[[ Data to process open ]]

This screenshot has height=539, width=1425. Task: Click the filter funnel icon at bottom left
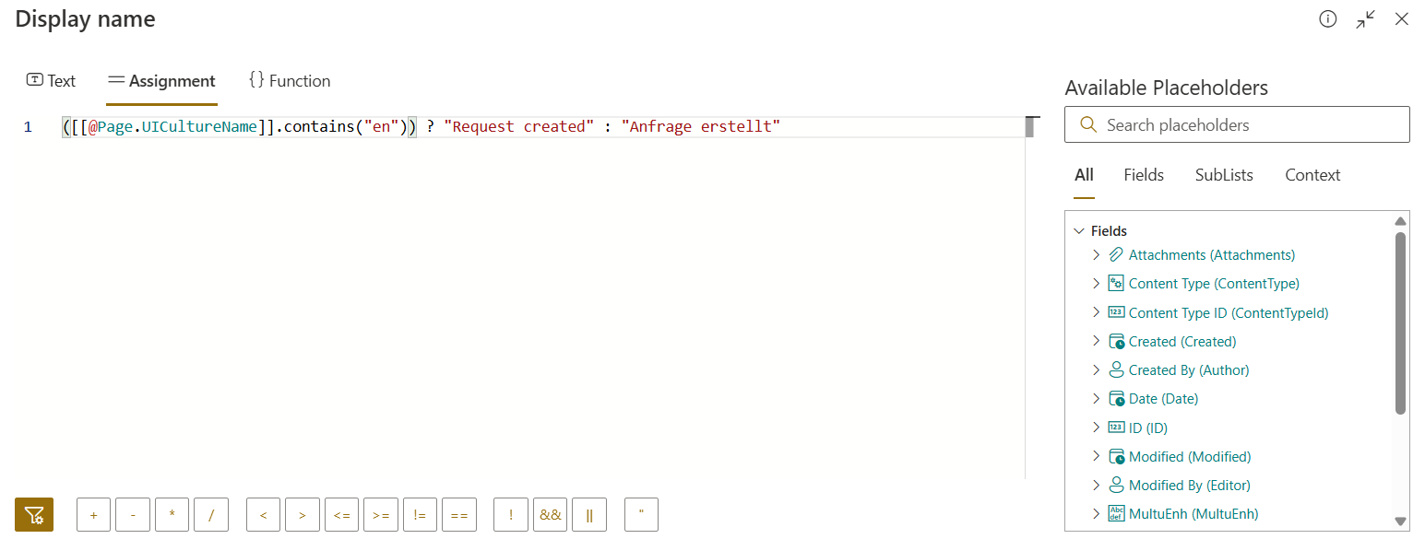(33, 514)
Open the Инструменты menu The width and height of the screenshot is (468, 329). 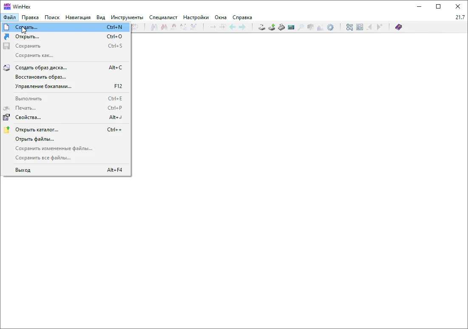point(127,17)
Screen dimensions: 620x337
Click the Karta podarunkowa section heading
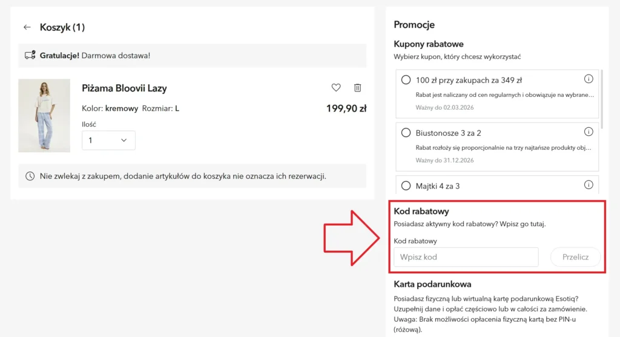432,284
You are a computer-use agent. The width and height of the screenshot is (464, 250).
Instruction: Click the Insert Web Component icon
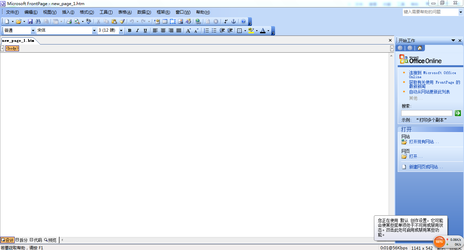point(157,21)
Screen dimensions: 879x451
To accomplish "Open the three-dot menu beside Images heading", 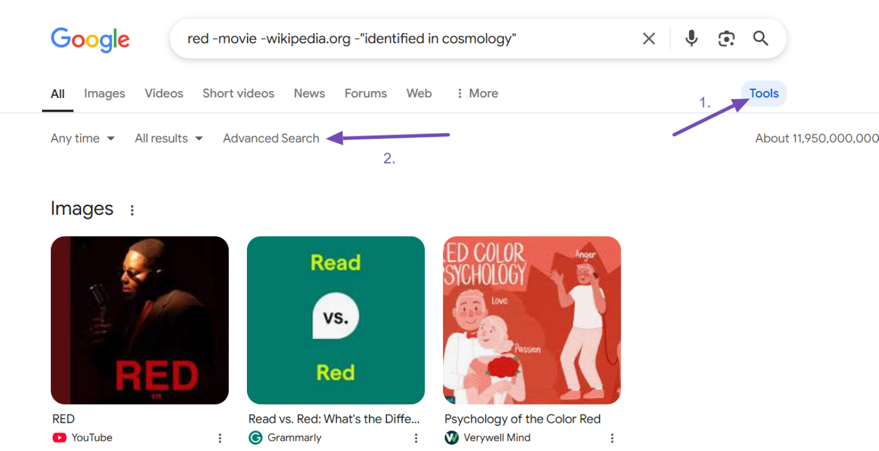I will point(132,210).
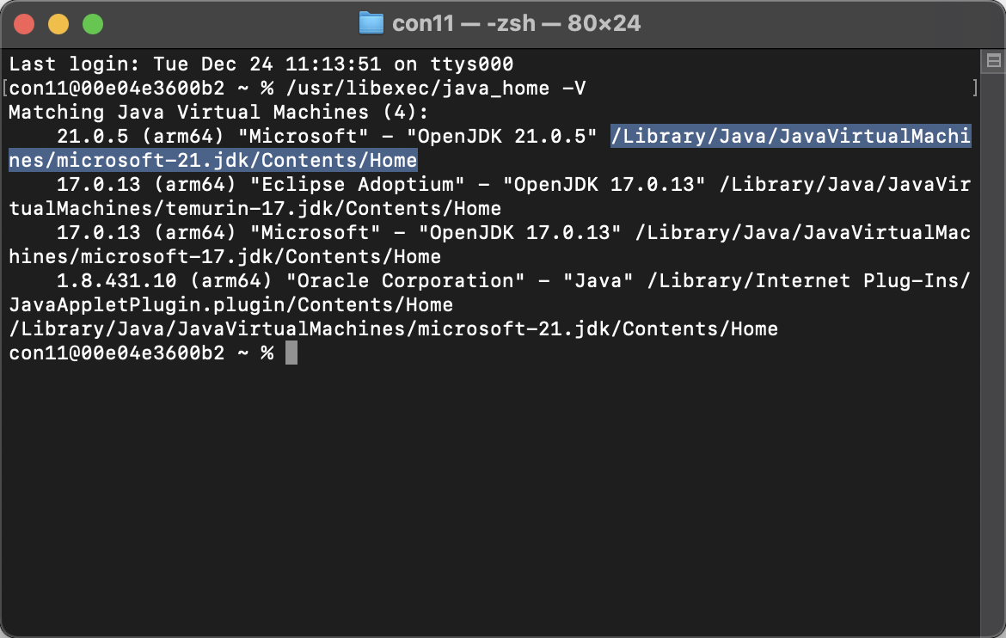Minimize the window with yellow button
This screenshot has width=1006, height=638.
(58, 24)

[[ Data to process closed ]]
[[ Data to process open ]]

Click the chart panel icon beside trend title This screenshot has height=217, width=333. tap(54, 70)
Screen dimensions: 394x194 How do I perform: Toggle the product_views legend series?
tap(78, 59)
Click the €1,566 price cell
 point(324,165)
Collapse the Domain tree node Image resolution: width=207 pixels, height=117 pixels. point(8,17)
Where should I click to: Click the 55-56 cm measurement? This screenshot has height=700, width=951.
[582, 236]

[[ Data to process closed ]]
[[ Data to process open ]]

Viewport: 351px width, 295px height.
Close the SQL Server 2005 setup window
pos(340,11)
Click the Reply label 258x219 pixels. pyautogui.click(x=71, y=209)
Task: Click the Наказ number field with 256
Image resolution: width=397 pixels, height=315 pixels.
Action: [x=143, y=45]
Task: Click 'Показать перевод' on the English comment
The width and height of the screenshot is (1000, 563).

[[ Data to process closed ]]

Please output exactly the lines between the one holding "Image resolution: width=397" and the one holding "The width and height of the screenshot is (1000, 563)." in the records above, inclusive, and nothing more.

Image resolution: width=397 pixels, height=315 pixels.
Action: [x=143, y=45]
Task: Click 'Показать перевод' on the English comment
The width and height of the screenshot is (1000, 563).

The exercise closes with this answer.